Dr. Joachim Hoffmann served from 1960 until 1995 as a historian with the semi-official Military History Research Office in Freiburg. His detailed revisionist work “Stalins Vernichtungskrieg, 1941-1945” has been published in English as “Stalin's War of Extermination” [by Theses & Dissertations Press; ed].
Upon his return from the successful blitzkrieg operation he had orchestrated in the battle of Khalkin-Gol in Mongolia (August 1939), Marshal Zhukov was put in charge of the Kiev Special Military District, where he commanded the Soviet Southwestern and Western fronts. His plan of May 15, 1941, assigned these fronts the task of destroying the Wehrmacht units before them, then advancing southwest across Poland to the German border. This operation was intended to cut German forces off from the Balkan theater of operations and from their Romanian and Hungarian allies, including their vital oil fields.
Zhukov was unaware that the main deployment of German forces was not on the Soviet left flank, but in Army Group Center, further to the north. Thus, had Soviet forces attacked toward Cracow-Lublin, as Zhukov’s plan called for, Army Group Center could easily have cut through the exposed right (northern) flank of the Soviet thrust, upset the Soviet offensive, and then advanced along the Minsk-Smolensk line toward Moscow. In that event, the Red Army would have found itself in an even worse situation than after the outbreak of the actual German offensive on June 22. Zhukov admitted as much later to military historian V. A. Anfilov: “In retrospect it is good that he [Stalin] did not agree with us. Otherwise, our forces might have suffered a catastrophe.”
Stalin’s Aims
In a more detailed study of the May 15 document, L. A. Bezymenski notes that the plan had even more ambitious goals. After completion of the first stage of the offensive, Soviet forces were to turn north and northwest to destroy the northern wing of the German front, thereby occupying East Prussia and all of Poland. Meanwhile, to the north, the Red Army would once again invade Finland. According to Bezymenski, Zhukov’s bold offensive plan had very probably been influenced by Stalin’s speech of May 5 to Soviet military academy graduates, in which the Soviet leader emphasized the superiority of offensive over defensive military planning.

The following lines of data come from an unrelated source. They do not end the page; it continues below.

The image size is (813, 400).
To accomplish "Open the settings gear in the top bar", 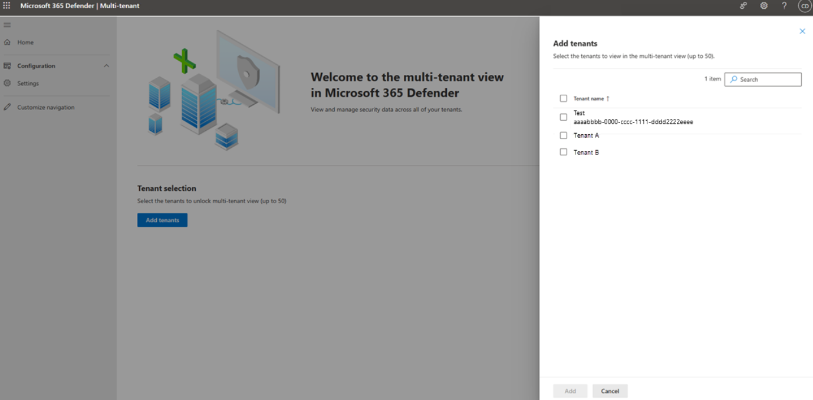I will click(763, 6).
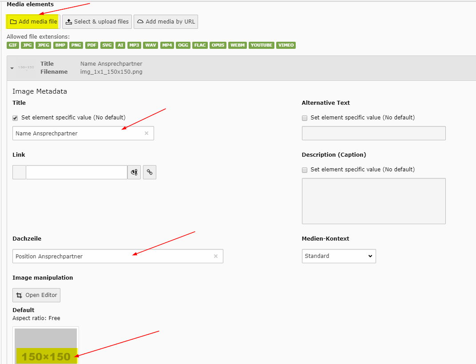Click the upload icon in Select & upload files
This screenshot has width=476, height=364.
(x=69, y=22)
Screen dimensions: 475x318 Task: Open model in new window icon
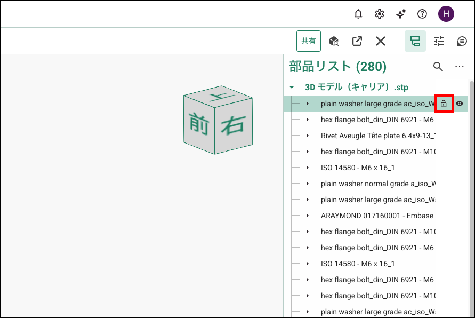pyautogui.click(x=357, y=41)
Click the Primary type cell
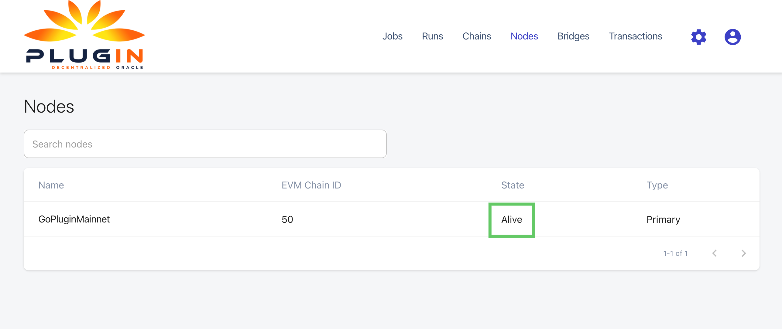The height and width of the screenshot is (329, 782). pyautogui.click(x=663, y=219)
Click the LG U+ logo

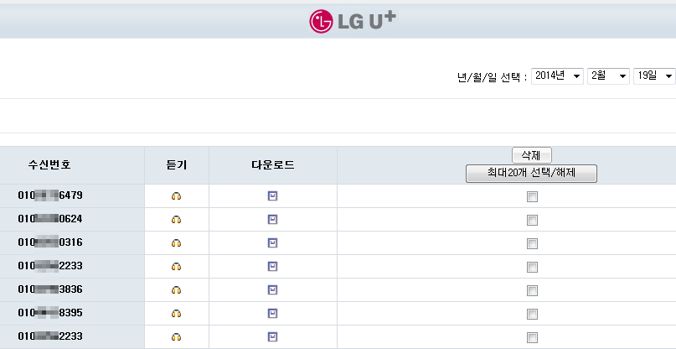352,21
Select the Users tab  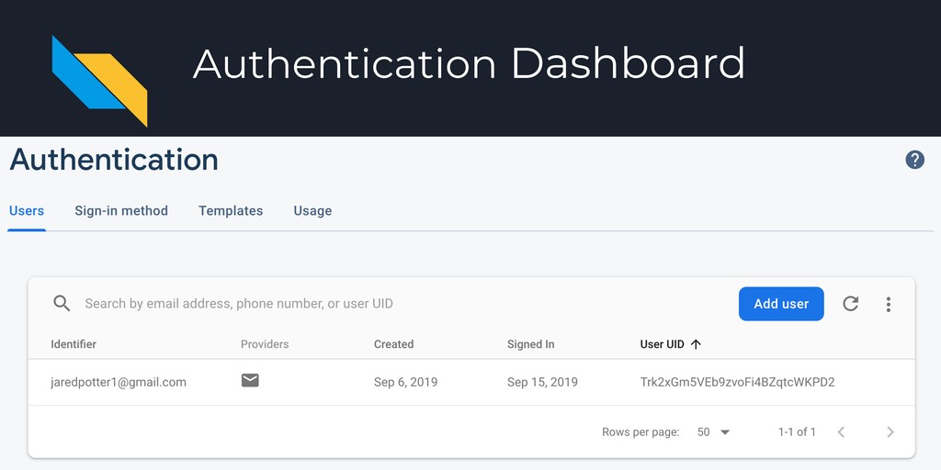tap(27, 211)
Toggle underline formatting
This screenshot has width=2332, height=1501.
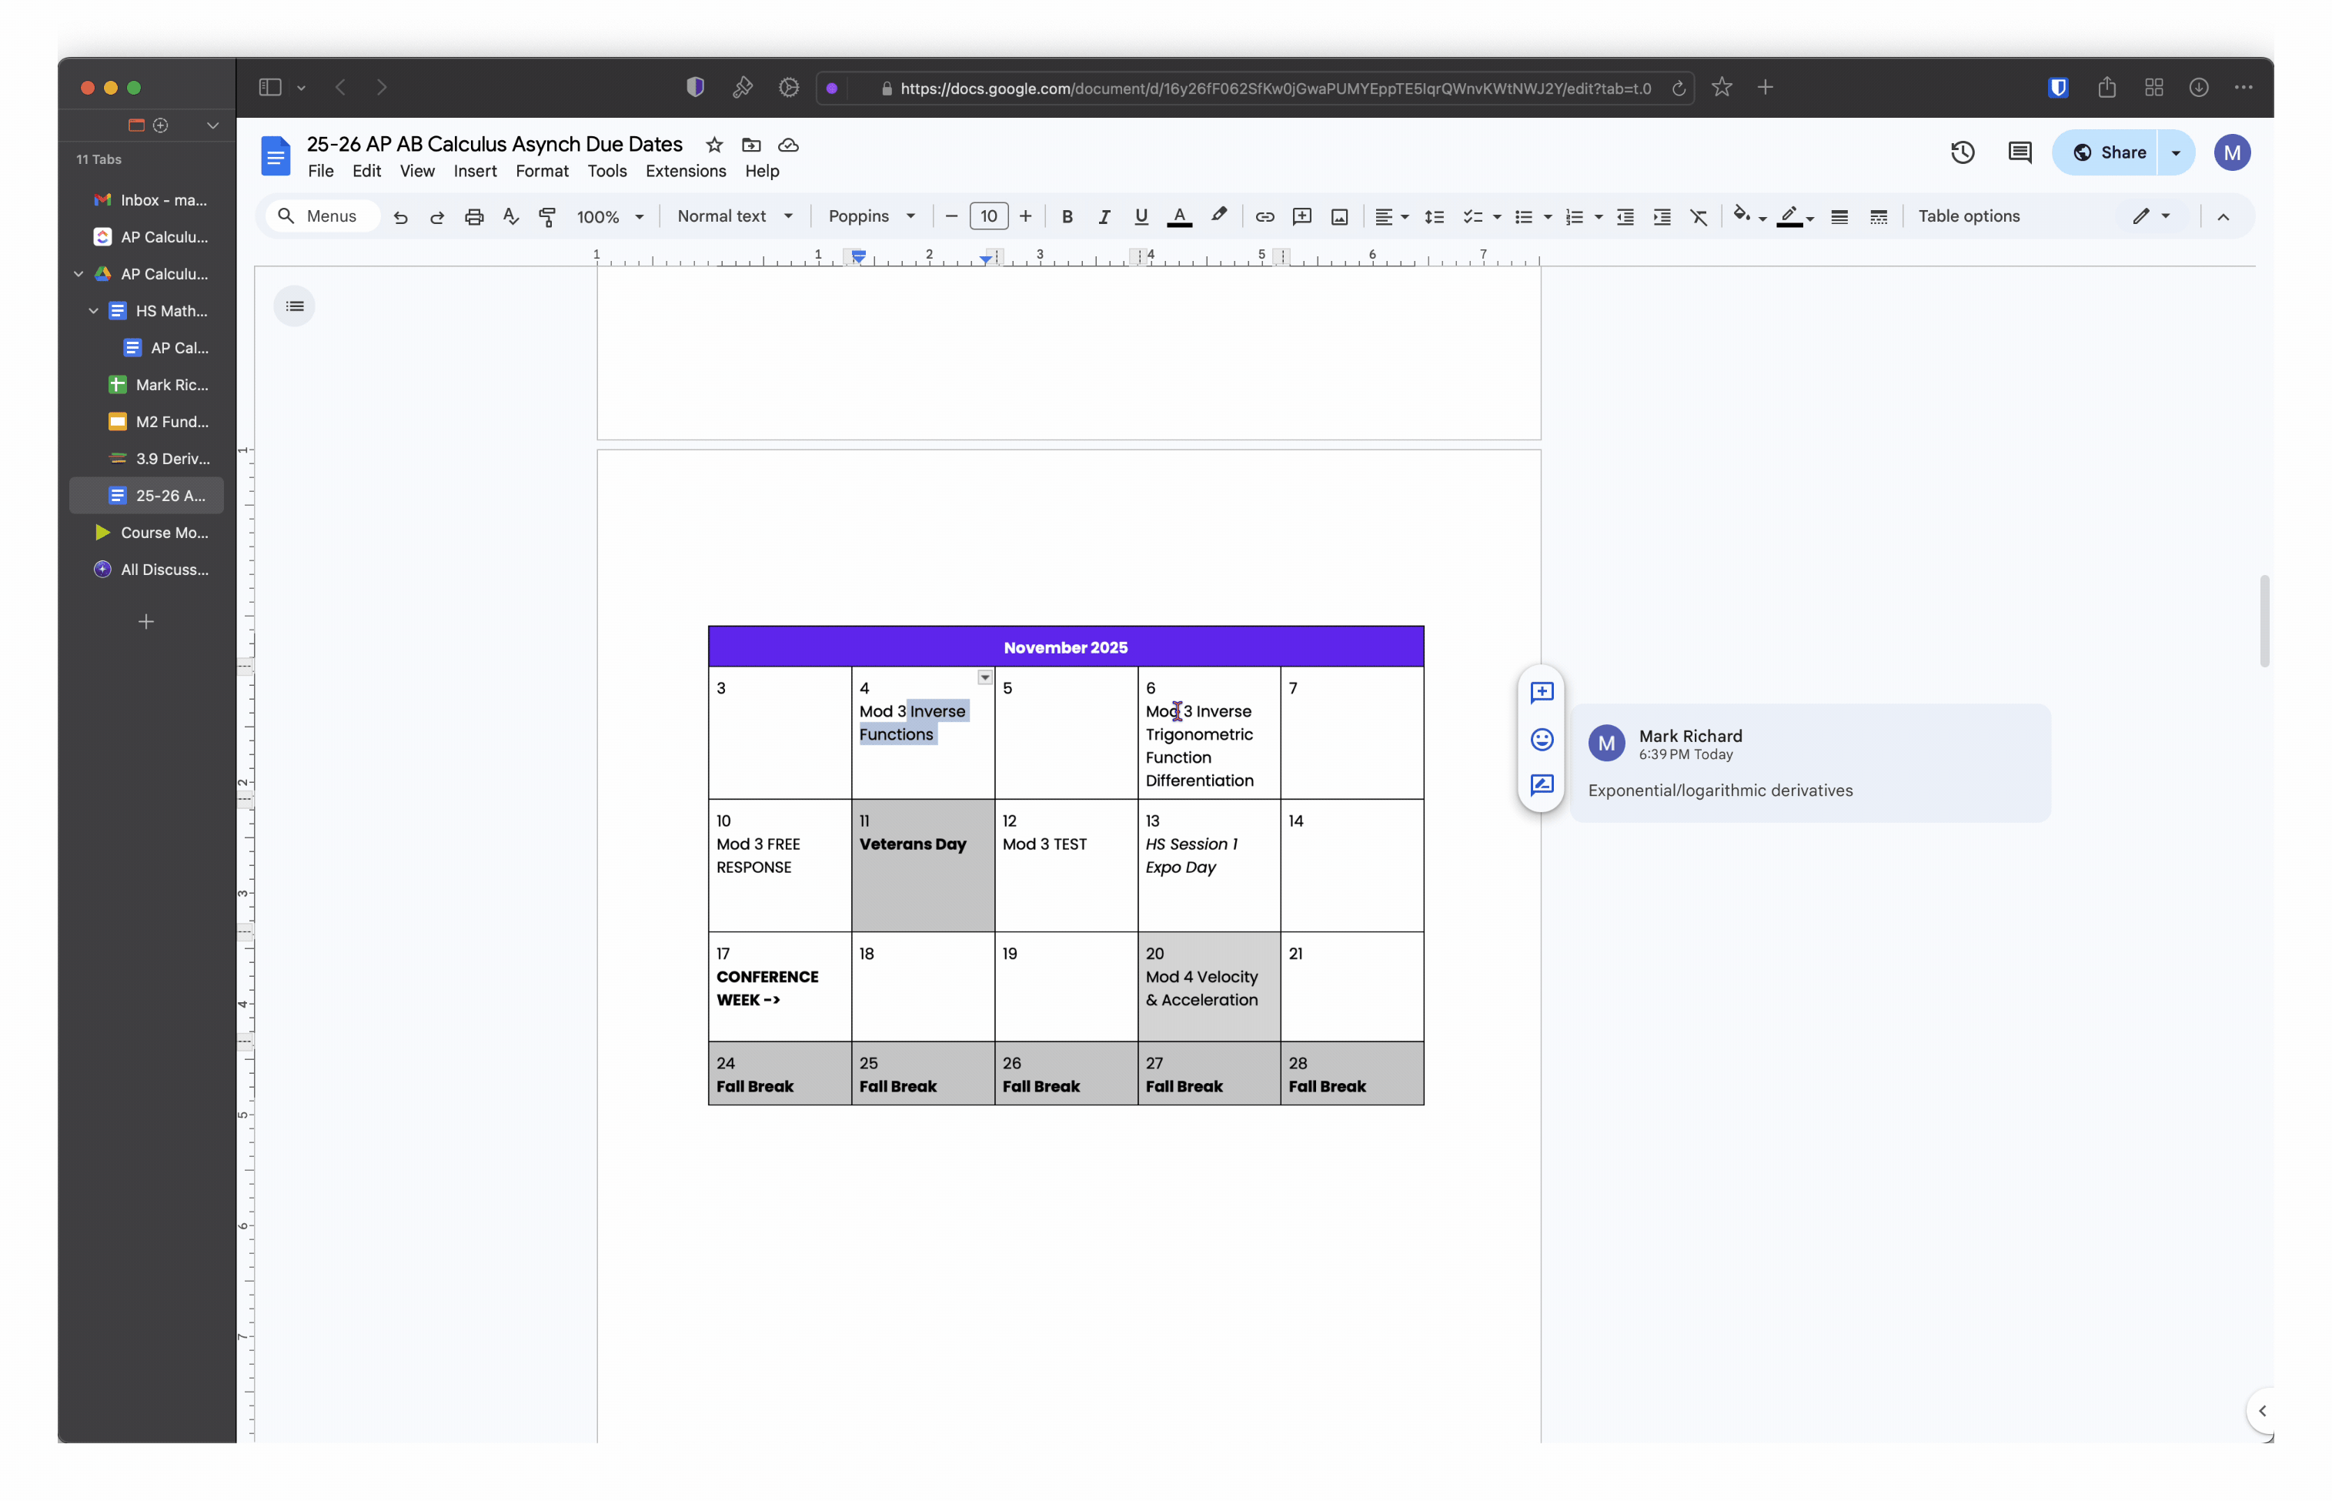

Soviet mobilization and deployment in the period January–June 1941 took place in three stages:
- first stage, January–March, the call-up of about a million reservists, industry ordered to step up production of T-34 and KV tanks, first echelon troops brought up to strength;
- second stage, April–June, second echelon forces moved up to the western border, Far Eastern troops moved west;
- third stage, June 1–June 22, Stalin agrees to open mobilization and to advancing second echelon armies to the front. All these operations were to be carried out in secrecy, without the enemy taking note. Once mobilized and in position, the Soviet forces were to launch a sudden, decisive offensive against Germany and her allies.
According to Meltiukhov, the correlation of forces along the front from Ostroleka (Poland) to the Carpathians at the time of the planned Zhukov offensive was as shown in the table below.
Red Army | Wehrmacht | Ratio | |
---|---|---|---|
Divisions | 128 | 55 | 2.3:1 |
Troop strength | 3,400,000 | 1,400,000 | 2.1:1 |
Field guns | 38,500 | 16,300 | 2.4:1 |
Tanks | 7,500 | 900 | 8.7:1 |
Aircraft | 6,200 | 1,400 | 4.4:1 |
The attack was to begin in typical blitzkrieg fashion – without warning, with air raids on enemy airfields, and with heavy artillery bombardment of front-line enemy forces. The USSR would thus have had the clear advantage of superior forces and the benefits of the first strike. Why Stalin did not give the order to attack is unknown.
In “Stalin’s Lost Opportunity,” Meltiukhov establishes, with meticulous documentation, that in the years 1938–40 the Soviet Union had carried out a massive build-up of military muscle that made it the superpower of the day, far exceeding the might of any enemy. Meltiukhov presents the comparative strength of the major belligerents for August 1939, on the eve of Germany’s invasion of Poland, as shown in the table above.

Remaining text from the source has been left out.